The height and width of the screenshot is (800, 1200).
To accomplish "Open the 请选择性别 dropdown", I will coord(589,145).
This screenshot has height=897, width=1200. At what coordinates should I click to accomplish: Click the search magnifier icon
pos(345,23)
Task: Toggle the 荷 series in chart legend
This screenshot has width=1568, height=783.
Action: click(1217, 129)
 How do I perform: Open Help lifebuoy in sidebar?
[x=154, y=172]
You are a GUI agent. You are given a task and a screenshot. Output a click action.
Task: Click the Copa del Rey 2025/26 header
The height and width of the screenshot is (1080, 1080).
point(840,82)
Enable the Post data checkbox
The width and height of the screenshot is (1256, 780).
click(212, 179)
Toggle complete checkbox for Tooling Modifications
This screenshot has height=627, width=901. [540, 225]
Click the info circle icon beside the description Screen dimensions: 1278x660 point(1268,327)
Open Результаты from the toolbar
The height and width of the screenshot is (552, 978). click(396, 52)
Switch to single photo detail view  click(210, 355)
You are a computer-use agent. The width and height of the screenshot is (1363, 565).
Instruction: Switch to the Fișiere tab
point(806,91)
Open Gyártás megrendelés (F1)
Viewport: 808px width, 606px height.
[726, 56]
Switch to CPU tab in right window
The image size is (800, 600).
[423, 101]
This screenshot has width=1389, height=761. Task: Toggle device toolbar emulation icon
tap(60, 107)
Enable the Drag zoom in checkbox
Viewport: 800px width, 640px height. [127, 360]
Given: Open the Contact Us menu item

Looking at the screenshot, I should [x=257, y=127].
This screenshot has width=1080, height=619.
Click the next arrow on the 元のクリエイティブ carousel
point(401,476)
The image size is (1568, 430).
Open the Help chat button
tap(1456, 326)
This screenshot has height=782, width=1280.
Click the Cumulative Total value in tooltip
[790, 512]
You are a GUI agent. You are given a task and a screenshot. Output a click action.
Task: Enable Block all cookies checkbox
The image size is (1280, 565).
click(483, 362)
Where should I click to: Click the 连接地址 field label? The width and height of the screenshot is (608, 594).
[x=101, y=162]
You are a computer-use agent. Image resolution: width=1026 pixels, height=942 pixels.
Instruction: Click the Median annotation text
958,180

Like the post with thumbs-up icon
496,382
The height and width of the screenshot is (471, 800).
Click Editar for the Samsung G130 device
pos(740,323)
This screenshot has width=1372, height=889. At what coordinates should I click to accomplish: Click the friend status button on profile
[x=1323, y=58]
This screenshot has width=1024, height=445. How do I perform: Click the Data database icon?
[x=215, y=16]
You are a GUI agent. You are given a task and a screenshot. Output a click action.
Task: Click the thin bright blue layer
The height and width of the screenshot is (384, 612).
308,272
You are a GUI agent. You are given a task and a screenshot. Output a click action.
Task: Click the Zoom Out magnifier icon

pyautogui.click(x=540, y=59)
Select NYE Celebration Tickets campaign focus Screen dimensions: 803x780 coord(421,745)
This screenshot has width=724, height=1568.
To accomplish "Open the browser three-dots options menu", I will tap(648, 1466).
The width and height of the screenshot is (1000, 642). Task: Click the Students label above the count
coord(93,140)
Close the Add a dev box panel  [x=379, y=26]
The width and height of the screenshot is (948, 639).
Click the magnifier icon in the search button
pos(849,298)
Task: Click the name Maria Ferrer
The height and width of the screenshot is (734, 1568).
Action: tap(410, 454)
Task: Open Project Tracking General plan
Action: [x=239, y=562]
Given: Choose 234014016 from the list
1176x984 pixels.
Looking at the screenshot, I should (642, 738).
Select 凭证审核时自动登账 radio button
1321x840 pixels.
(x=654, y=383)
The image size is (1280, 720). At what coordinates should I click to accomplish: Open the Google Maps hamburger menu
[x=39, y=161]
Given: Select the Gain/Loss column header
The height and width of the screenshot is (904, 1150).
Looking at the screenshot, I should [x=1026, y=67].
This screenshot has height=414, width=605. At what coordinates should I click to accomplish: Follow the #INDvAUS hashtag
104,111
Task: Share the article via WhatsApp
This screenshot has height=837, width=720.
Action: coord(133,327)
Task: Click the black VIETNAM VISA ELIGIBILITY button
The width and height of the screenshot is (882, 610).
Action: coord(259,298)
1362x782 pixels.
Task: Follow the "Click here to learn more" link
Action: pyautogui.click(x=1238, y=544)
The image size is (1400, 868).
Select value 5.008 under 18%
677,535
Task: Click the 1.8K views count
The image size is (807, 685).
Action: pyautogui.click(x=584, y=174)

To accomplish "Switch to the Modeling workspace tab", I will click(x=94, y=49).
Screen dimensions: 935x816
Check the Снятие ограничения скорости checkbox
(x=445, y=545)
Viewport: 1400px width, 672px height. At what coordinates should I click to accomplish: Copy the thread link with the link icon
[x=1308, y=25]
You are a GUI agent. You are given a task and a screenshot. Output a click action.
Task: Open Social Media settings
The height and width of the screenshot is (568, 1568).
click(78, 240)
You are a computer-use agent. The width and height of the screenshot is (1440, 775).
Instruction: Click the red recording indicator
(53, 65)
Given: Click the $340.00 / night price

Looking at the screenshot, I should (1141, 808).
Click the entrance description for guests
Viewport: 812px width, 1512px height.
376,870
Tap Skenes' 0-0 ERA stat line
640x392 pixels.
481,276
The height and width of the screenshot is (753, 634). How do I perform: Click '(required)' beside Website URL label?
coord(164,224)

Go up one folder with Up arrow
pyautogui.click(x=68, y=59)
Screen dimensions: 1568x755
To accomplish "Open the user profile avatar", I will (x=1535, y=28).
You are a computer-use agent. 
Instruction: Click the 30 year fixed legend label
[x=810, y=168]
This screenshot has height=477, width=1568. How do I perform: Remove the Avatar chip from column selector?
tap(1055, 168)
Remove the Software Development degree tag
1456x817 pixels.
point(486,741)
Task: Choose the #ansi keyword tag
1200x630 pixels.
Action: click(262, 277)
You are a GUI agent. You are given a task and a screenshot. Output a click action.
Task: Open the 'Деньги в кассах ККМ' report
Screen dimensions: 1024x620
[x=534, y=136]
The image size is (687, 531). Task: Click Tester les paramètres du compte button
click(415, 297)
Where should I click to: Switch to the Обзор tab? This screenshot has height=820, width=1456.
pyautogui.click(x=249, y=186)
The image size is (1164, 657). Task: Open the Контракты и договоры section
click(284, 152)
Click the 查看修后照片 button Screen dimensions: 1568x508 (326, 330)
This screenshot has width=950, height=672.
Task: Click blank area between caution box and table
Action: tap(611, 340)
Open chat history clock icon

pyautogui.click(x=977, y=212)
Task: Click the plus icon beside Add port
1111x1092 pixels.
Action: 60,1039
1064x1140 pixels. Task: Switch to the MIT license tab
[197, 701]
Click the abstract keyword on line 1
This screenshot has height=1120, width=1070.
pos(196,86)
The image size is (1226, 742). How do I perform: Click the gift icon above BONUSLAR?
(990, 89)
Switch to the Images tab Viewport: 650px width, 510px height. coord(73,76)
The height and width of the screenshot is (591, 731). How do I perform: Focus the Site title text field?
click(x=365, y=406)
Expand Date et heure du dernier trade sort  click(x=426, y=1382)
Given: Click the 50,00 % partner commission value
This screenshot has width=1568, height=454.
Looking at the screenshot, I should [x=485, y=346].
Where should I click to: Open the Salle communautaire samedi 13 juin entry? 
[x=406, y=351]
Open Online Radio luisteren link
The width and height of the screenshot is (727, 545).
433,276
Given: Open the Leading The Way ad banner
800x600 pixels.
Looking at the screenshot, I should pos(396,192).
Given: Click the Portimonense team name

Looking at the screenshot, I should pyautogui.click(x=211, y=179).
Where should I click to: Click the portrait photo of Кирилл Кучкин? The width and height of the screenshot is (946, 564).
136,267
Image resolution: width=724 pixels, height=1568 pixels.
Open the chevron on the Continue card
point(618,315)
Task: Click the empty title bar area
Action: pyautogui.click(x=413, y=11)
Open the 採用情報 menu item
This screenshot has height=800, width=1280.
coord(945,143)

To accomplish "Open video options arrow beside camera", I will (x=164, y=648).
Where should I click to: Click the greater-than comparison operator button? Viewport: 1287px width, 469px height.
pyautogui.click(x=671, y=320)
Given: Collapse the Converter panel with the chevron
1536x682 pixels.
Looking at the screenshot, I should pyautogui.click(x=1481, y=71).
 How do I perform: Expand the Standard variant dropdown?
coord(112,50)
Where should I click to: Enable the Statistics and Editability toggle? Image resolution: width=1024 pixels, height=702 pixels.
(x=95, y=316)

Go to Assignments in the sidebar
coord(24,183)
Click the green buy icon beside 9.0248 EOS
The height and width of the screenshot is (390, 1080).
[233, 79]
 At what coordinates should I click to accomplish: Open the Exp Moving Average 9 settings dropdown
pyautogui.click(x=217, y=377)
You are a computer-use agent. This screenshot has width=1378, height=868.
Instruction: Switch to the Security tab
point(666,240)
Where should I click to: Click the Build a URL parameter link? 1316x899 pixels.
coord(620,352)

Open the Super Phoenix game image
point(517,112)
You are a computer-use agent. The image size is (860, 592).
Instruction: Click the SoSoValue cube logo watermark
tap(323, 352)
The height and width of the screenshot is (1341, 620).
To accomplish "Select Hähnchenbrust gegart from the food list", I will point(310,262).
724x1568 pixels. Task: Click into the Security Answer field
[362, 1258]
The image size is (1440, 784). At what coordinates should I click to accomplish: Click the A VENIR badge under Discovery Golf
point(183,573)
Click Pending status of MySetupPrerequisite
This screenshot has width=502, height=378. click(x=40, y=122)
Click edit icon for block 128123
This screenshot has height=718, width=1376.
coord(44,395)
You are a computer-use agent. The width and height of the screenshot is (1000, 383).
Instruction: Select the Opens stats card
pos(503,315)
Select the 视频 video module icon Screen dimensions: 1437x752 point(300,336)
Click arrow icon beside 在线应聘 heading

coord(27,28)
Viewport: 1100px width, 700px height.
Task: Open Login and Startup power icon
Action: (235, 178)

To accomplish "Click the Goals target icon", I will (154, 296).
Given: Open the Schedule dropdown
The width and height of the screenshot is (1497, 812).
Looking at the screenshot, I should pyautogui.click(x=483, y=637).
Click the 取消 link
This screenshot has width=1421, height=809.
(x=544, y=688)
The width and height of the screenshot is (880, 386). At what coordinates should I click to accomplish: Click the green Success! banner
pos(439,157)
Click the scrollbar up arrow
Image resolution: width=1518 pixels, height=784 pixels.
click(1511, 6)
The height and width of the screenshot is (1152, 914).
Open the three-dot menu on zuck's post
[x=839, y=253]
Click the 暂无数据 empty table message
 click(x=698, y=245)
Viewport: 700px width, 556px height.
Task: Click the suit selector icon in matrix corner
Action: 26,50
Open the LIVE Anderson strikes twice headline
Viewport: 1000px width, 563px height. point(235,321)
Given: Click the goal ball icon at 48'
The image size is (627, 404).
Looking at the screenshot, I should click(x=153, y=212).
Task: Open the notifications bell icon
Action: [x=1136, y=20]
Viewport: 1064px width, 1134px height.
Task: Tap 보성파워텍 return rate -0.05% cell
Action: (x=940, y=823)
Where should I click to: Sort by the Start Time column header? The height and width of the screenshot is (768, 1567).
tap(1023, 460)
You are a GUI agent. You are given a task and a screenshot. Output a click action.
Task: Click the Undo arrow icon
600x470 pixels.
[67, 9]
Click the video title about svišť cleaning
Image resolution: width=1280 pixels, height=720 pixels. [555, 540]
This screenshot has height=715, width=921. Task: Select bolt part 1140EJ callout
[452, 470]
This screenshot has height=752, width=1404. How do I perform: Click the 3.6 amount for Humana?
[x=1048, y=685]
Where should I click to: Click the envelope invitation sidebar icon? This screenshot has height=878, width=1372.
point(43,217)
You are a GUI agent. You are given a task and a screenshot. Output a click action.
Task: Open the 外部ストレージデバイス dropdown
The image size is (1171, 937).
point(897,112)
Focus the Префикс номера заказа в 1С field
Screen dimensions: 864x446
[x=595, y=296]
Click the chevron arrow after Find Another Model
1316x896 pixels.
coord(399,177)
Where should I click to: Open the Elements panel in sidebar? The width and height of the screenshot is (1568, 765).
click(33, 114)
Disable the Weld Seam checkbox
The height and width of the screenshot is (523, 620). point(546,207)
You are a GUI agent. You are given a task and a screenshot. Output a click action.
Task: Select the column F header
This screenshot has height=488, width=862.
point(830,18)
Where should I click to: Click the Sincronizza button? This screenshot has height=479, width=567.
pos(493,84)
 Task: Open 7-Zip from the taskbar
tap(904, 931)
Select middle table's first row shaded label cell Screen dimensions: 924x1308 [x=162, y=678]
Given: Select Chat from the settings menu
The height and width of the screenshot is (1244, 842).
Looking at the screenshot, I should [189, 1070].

▶ _ASSIGNMENT_
What is needed is each line of the entries that contains the word "will".

▶ _RESPONSE TO THIS TASK_
To accomplish "Open the 请选择性别 dropdown", I will coord(589,145).
To accomplish "Open the browser three-dots options menu", I will tap(648, 1466).
To accomplish "Switch to the Modeling workspace tab", I will click(x=94, y=49).
To accomplish "Open the user profile avatar", I will (x=1535, y=28).
To accomplish "Open video options arrow beside camera", I will (x=164, y=648).
To accomplish "Select Hähnchenbrust gegart from the food list", I will point(310,262).
To accomplish "Click the Goals target icon", I will (154, 296).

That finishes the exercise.